**Your objective:** Copy out every line of the material below that contains the string "cell", matching its case exactly.

**Some records:**
•••

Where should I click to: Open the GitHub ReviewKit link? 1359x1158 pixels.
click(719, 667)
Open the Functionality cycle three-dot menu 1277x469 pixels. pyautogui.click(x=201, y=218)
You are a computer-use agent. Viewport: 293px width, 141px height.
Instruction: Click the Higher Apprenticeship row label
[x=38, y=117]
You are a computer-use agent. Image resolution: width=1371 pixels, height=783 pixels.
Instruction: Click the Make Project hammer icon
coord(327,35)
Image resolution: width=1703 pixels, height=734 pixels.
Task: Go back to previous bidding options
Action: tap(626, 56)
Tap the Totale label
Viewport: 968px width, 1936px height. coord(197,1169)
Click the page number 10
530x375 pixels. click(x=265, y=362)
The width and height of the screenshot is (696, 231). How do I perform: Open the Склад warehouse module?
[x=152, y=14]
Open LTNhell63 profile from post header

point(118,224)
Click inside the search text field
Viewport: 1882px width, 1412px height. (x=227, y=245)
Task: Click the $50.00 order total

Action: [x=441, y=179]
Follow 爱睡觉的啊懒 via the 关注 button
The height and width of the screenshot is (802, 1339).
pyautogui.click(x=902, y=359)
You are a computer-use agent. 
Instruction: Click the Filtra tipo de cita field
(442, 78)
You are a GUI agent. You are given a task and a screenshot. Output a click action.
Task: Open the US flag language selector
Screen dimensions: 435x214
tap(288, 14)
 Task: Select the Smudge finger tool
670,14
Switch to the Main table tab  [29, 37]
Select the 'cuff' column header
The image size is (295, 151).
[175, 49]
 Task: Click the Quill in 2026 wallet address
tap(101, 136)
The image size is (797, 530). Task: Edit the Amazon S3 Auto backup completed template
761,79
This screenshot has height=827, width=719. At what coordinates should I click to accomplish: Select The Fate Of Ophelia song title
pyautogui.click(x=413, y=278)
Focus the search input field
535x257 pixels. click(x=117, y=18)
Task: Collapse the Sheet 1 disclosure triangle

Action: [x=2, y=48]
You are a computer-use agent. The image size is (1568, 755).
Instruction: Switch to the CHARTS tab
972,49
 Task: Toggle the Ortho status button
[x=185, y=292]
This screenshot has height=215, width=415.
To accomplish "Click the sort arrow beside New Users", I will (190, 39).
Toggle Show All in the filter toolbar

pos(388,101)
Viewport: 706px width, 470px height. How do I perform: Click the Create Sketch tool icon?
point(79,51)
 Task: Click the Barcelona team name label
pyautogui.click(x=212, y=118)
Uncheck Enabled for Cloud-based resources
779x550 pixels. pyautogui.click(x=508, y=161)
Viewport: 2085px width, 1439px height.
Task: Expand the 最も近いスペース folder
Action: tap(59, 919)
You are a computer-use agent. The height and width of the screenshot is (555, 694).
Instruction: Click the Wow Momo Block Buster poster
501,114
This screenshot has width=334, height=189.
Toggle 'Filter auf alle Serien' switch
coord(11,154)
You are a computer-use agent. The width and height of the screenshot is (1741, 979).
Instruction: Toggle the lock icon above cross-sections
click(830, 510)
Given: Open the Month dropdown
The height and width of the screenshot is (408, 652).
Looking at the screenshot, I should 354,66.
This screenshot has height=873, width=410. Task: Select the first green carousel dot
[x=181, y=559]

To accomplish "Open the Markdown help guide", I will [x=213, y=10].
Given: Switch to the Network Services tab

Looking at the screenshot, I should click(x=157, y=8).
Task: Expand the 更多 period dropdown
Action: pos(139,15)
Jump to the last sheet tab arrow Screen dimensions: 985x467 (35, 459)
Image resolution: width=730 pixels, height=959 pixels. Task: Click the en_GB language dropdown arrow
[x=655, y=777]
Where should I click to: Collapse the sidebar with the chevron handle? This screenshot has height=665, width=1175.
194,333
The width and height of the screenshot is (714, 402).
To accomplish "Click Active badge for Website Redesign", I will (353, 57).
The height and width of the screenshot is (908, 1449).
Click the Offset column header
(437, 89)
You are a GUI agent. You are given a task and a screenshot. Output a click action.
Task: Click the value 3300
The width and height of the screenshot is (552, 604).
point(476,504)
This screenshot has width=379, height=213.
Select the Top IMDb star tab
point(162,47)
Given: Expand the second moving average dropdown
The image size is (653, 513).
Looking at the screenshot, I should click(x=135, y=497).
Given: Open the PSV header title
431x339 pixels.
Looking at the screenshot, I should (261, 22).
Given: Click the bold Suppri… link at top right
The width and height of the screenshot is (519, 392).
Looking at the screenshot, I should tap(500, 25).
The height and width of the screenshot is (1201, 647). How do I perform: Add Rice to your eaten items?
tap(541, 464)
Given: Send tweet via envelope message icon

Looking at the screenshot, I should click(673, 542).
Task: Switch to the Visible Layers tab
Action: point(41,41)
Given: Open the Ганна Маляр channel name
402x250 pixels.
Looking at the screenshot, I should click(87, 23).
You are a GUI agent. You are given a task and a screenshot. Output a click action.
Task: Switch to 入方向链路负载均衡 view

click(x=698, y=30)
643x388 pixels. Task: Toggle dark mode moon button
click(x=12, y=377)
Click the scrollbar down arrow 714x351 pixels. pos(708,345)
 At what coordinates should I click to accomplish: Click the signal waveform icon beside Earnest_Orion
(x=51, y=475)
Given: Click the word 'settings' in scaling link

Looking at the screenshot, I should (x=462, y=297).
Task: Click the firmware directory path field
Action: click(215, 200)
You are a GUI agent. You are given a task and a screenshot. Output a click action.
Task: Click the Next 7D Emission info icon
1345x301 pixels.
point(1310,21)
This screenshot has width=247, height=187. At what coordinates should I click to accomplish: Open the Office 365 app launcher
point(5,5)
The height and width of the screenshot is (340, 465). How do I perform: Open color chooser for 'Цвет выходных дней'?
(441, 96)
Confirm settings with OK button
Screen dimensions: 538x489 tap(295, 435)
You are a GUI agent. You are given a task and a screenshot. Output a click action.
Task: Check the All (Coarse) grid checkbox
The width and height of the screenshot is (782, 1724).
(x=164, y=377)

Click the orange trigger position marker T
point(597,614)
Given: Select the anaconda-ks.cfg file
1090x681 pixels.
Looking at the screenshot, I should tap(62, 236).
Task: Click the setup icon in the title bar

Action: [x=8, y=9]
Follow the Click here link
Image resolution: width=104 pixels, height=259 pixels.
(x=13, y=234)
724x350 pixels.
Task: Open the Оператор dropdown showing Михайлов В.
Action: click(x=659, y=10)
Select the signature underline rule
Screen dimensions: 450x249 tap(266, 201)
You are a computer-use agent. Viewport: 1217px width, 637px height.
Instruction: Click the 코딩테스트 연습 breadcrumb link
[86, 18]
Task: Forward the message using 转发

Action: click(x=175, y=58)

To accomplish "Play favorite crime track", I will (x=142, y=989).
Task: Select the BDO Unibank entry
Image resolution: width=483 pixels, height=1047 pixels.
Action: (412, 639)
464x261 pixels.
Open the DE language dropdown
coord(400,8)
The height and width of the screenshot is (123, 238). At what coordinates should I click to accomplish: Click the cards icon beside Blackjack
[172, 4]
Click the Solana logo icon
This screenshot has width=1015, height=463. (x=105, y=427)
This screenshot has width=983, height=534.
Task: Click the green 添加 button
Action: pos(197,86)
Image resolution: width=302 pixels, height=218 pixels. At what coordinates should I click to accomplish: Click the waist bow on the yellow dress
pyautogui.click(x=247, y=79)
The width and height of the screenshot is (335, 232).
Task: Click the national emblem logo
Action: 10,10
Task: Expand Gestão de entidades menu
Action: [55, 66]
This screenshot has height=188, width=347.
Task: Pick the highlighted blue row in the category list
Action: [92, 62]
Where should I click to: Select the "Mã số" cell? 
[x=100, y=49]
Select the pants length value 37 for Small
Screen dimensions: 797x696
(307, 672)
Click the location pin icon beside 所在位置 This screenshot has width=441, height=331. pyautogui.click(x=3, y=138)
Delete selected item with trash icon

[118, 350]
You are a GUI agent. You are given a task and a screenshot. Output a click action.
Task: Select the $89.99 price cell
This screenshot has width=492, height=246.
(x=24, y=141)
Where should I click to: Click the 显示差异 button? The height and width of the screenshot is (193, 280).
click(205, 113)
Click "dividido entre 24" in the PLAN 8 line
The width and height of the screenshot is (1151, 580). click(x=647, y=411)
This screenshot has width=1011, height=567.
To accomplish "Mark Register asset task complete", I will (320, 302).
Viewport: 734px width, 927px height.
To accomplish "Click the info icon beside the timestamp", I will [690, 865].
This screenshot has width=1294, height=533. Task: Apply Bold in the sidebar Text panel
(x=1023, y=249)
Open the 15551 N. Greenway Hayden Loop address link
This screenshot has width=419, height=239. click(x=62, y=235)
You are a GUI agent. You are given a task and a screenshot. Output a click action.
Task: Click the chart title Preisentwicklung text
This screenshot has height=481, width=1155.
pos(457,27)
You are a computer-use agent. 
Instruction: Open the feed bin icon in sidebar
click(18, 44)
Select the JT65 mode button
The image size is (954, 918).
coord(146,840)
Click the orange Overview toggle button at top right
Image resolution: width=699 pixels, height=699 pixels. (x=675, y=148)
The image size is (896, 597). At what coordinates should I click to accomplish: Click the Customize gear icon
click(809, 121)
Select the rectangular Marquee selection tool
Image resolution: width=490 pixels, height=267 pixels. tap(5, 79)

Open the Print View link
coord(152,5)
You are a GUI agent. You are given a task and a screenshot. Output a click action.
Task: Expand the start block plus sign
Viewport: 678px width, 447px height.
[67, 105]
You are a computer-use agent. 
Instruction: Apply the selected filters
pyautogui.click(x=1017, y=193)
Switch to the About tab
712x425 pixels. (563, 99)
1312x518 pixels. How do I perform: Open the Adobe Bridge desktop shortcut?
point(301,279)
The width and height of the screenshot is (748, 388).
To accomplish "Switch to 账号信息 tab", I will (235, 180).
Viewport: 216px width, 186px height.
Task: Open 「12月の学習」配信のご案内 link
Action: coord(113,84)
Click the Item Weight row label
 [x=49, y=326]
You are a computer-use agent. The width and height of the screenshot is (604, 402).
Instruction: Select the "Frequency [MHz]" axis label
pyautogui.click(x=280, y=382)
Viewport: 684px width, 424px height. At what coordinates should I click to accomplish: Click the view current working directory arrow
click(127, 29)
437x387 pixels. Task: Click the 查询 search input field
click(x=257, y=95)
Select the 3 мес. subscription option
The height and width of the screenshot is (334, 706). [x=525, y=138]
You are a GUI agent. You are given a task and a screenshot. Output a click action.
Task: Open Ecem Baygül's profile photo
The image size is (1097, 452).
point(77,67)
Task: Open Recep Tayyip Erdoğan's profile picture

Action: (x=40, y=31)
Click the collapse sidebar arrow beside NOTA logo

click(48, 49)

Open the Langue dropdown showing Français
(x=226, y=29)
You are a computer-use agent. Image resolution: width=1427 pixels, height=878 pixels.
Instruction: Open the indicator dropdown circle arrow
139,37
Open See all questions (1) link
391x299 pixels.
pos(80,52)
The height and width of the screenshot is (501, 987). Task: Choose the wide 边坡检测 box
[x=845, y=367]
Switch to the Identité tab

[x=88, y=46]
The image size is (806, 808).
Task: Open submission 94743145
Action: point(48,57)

•••

**The result:**
Where should I click to: Select the "Mã số" cell? 
Task: Select the $89.99 price cell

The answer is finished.